Alpine farmers are confronted with sinking prices for their products, and they are having to adapt to new regulations, which require them to invest more money in their farms and to change their ways of working.
"Many cannot afford to make these investments," says agriculture specialist, Christine Rudmann, who is presenting a study on the state of alpine farming to the conference.
Her findings make sober reading: "Milk production is no longer profitable because of falling prices and the high cost of transporting the milk down to the valley. The large cows used to produce high quantities of milk are not suitable for steep alpine meadows.
"Federal farm subsidies introduced in the middle of the 1990s and paid directly to farmers have not made up for the shortfall."
The bleak picture has also made it difficult for farmers to convince their children to take over their operations. Many of the people enrolled at Switzerland's alpine farming schools have no background in agriculture and many come from abroad, drawn by the prospect of spending a summer or two in the Swiss Alps.
"The situation is similar across the Alps," Rudmann told swissinfo. "In France, whole valleys have been depopulated."
Glimmer of hope
To stay in business, many farmers are switching to organic farming, which commands higher prices.
The federal government has approved a series of measures to support organic farming (many alpine farms by their very nature are organic). It is also planning to help farmers with a proposed increase of subsidies by 1.5 per cent and showing more flexibility in its dairy regulations.
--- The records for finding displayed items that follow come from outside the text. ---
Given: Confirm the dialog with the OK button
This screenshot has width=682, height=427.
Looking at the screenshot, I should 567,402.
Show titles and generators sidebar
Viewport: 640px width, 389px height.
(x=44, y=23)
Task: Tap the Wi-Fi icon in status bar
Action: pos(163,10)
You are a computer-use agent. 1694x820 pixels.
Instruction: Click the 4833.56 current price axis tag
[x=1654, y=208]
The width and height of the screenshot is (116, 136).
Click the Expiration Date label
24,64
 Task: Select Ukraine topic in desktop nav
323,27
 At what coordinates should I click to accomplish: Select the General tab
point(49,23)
Rudmann also says alpine communities have to become better at marketing their products and services locally since they cannot compete in the global market place.
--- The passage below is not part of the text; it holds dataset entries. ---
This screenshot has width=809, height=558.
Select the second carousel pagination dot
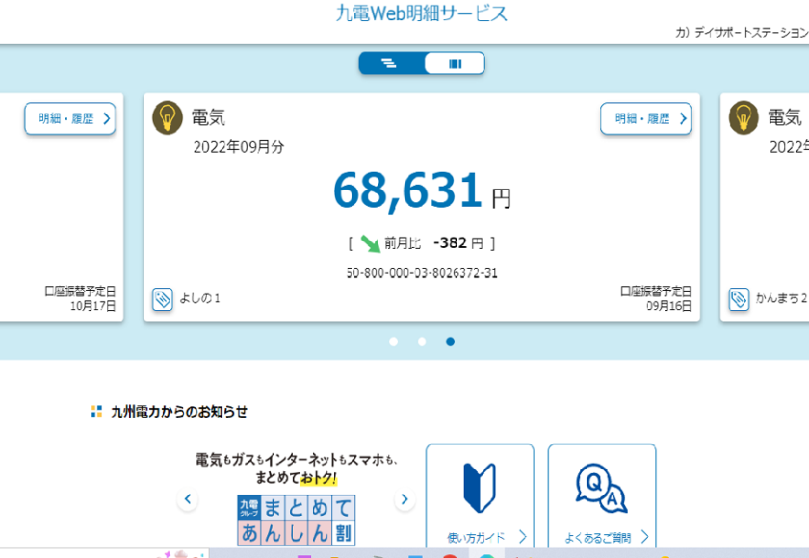pyautogui.click(x=422, y=342)
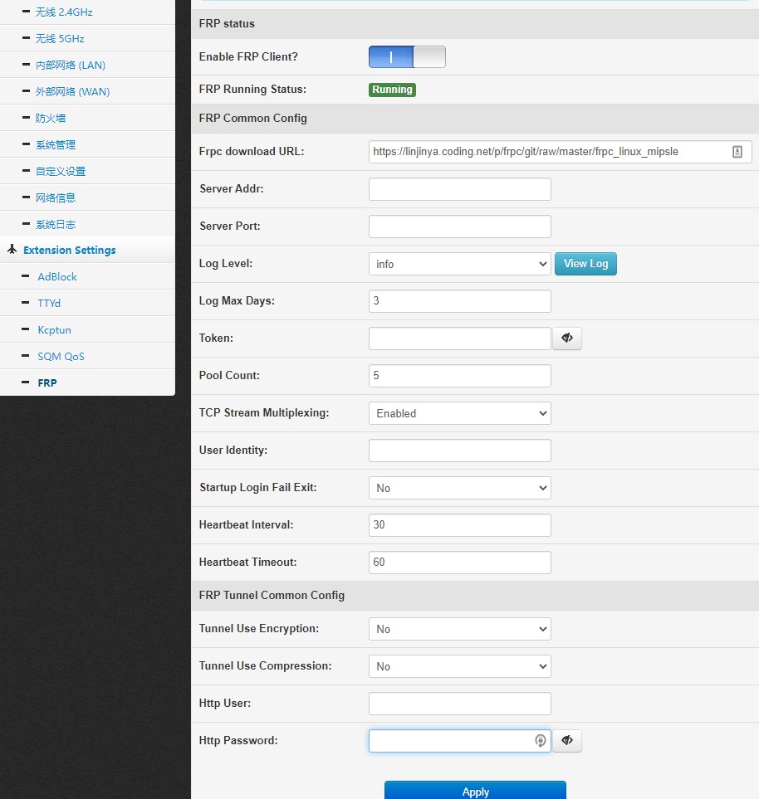The width and height of the screenshot is (759, 799).
Task: Open the Log Level dropdown
Action: 459,264
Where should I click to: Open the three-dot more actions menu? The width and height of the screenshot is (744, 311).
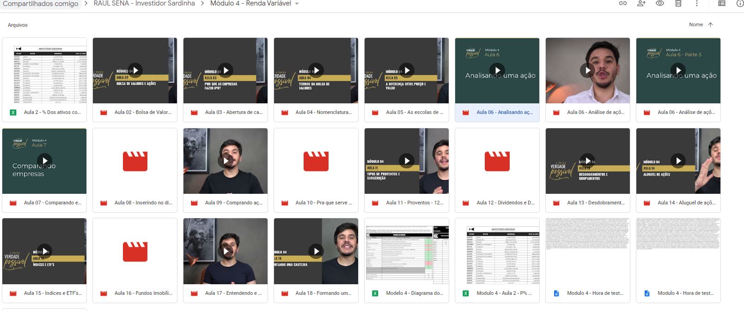[x=697, y=4]
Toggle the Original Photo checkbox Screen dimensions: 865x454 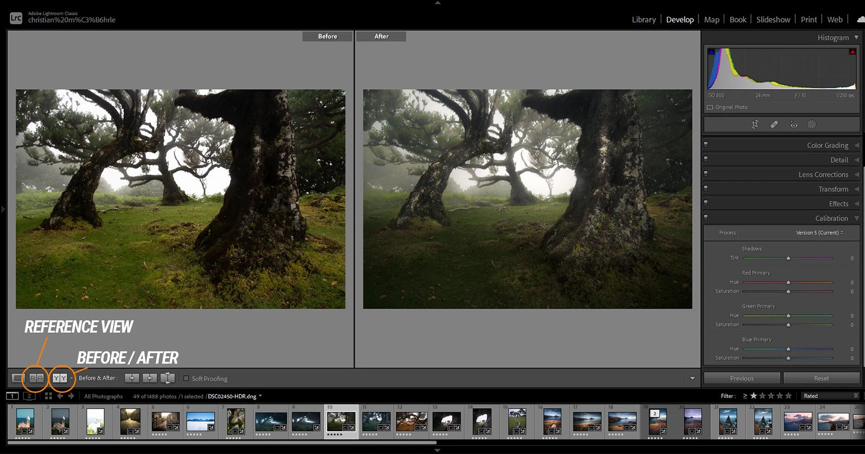click(x=710, y=108)
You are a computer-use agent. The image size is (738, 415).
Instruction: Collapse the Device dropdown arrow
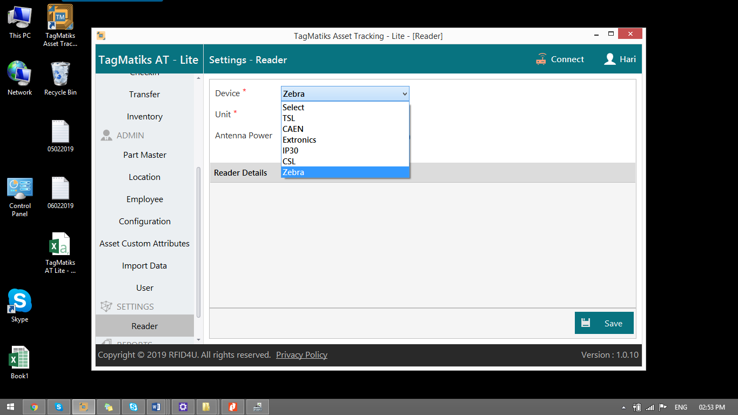[x=404, y=94]
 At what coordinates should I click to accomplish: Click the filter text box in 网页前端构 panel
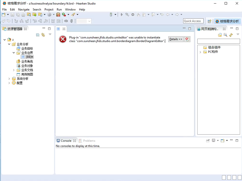218,41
The Swiss economics ministry together with the Federal Office for the Environment has already come to this conclusion and earlier this year proposed creating labels for rural regions in the Alps, which would be supported with federal funds.
The "nature" or "landscape" park label would be awarded to regions meeting certain sustainable development criteria. If everything goes according to plan, the labels will attract more tourists to these isolated regions and would allow alpine farmers, who attach the label to their products, to sell directly to the consumer.
Also highlighted in Rudmann's study is the social and environmental contribution made by alpine farmers, but she says it is hard to put a monetary value on this work.
They tend alpine meadows, increasing flora and therefore biodiversity, and they are often the only foresters, ensuring the health of mountain forests which act as natural barriers against landslides and avalanches.
by Dale Bechtel
Large cows used to produce high quantities of milk are not suitable for steep alpine meadows.
Many farmers are switching to organic farming in order to survive.
The government wants to increase subsidies by 1.5 per cent.